Ethel Cain on not fitting the mold, producing ‘Preacher’s Daughter’

Written by Crissy Van Meter, produced by Bennett Purse

“Everyone's like, ‘You need to be this, you need to be that.’ … It was rough, but you come out on the other side of it as an adult and you're stronger, and it's only a difficult challenge for a short time,” Hayden Anhedönia says about coming out as trans. Photo courtesy of Ethel Cain.

Ethel Cain’s new album “Preacher's Daughter” tells the saga of a character in the South, exploring her experiences with faith, family, demons, and death. The music is heavily influenced by her experiences growing up in a Southern Baptist family in the Florida Panhandle, and then coming out as trans in college. 

She says it was tough being at odds with people around her. “Everyone's like, ‘You need to be this, you need to be that.’ … It was rough, but you come out on the other side of it as an adult and you're stronger, and it's only a difficult challenge for a short time.” 

She affirms that she never feared living as a trans woman in the South. 

“There will always be people who are hateful and bigoted, who harass you, or say nasty things. Those people exist all over the country and all over the world. But for the most part down here, it's a lot about respect and kindness. … However much of that you extend, nine times out of 10 people will extend it back,” she says. 

Offstage, Ethel Cain is Hayden Anhedönia. Anhedönia means the inability to feel pleasure. She legally changed her name at age 20.   

“The meaning was very poignant at the time, and I thought it was pretty, regardless of meaning. … I was like, ‘Oh, nothing has any consequences. … I do what I want.’ Now I try to live my life as a defiance of that word.”

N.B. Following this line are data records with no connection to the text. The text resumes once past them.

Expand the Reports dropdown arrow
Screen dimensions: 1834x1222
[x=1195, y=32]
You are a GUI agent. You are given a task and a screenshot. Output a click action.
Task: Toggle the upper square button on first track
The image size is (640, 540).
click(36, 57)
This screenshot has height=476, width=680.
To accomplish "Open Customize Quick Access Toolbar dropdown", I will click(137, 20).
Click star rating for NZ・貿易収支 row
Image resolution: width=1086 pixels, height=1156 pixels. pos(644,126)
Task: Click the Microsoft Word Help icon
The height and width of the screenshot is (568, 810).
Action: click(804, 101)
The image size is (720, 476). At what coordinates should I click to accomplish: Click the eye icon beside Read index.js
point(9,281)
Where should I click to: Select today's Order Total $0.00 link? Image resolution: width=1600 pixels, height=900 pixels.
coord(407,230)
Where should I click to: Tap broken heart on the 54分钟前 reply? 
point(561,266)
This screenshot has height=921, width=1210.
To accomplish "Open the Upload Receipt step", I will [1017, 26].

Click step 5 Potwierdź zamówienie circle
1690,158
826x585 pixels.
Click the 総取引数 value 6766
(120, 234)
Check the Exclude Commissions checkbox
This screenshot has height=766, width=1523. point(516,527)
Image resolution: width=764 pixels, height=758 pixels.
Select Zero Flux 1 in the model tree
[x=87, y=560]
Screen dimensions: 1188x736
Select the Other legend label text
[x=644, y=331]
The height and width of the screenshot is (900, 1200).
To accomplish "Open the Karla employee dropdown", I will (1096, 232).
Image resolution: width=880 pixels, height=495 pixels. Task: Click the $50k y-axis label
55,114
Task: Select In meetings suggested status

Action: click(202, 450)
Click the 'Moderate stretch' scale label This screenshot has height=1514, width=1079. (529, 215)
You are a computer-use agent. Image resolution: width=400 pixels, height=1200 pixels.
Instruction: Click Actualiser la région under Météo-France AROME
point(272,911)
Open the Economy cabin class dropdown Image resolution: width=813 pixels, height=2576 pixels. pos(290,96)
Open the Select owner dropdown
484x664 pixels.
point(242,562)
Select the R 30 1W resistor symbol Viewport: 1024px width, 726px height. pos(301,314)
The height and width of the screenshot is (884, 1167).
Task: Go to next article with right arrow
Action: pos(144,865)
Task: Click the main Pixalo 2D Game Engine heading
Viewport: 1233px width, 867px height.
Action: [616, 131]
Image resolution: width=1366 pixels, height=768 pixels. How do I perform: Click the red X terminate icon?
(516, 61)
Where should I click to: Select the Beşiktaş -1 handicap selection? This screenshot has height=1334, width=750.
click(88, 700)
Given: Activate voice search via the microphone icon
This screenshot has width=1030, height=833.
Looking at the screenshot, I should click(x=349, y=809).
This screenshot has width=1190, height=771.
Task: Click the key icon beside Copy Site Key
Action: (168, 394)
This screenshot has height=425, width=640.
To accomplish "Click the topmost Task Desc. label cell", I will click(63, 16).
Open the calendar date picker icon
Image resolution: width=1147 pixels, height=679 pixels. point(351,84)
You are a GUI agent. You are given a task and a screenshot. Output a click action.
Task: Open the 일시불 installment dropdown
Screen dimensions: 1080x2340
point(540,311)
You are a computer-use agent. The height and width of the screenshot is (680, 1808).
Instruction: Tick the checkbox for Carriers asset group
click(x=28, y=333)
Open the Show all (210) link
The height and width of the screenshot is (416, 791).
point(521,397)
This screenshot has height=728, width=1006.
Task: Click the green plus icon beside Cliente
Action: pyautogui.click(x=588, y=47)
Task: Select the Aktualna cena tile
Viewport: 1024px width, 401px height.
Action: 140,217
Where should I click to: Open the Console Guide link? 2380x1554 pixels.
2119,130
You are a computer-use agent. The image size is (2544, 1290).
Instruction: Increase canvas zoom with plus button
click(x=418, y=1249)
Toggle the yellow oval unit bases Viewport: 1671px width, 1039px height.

Anhedönia grew up doing theater and singing in the church choir. She says she’s always loved experimenting with new identities. She came to her stage persona as Ethel Cain because she felt like Ethel was a character close to her childhood and life.

“‘Preacher’s Daughter’ takes place when [Cain] is 20 years old, right before her 21st birthday. She's the daughter of a preacher who died when she was young, so she lives with her mother and her grandmother. And she's bitter and jaded. She's a young woman trying to fit a mold that she just doesn't fit,” she says. 

Ultimately, the album tells the story of a woman whose past catches up to her. Anhedönia says she wrote the album as a cautionary tale to herself. 

“Sometimes when you run from [your demons], they just catch up, and they affect you even harder than they would have otherwise,” she says. 

Anhedönia wrote and produced the lush album from her bedroom. She says she recorded it “in bits” and started doing so six months after she took up producing. 

Afterward, she drove to Toronto from Alabama — the first time ever leaving the U.S. — and recorded with a friend in his studio. He did all the drums, and together they added bass and guitar, and more. She calls “Preacher’s Daughter” a “scrapbook of a record.”

“I was collecting different sounds and different bits from all over, and then I went home and put them all together and recorded the final vocals in my bedroom. … I put it all together and it was done… There's so many old recordings from when I started four years ago, and recordings from now, and everything in between. It’s very much a smorgasbord of a record,” she says. 

“Preacher’s Daughter” is laced with overt religious references, but Anhedönia says while it might be the listener’s first impression that the album is about God, it’s not really about her religious upbringing. 

“This record had way less to do about my relationship with God and with religion, and more [about] with my relationship with my family and the people in my town, set against the backdrop of the church. For me, religion is kind of just aesthetic. … When you really dig into the meat of the lyrics and the story, it's really just like an interpersonal drama,” she says. 

Anhedönia says though she’s not Chrisitan, she lives a spiritual life. She distanced herself from the church because she believes many “people use religion as a crutch,” and “as a defense to be hateful to other people and to one another.” She says she’s more spiritual now than she was a child growing up in the church.

“Spirituality is nature, and stillness, and quiet, and being able to collect your thoughts, and being one with yourself. That spirituality is what I hold dear to my heart, and living down in the South, in a rural area, makes it a lot easier for me,” she says.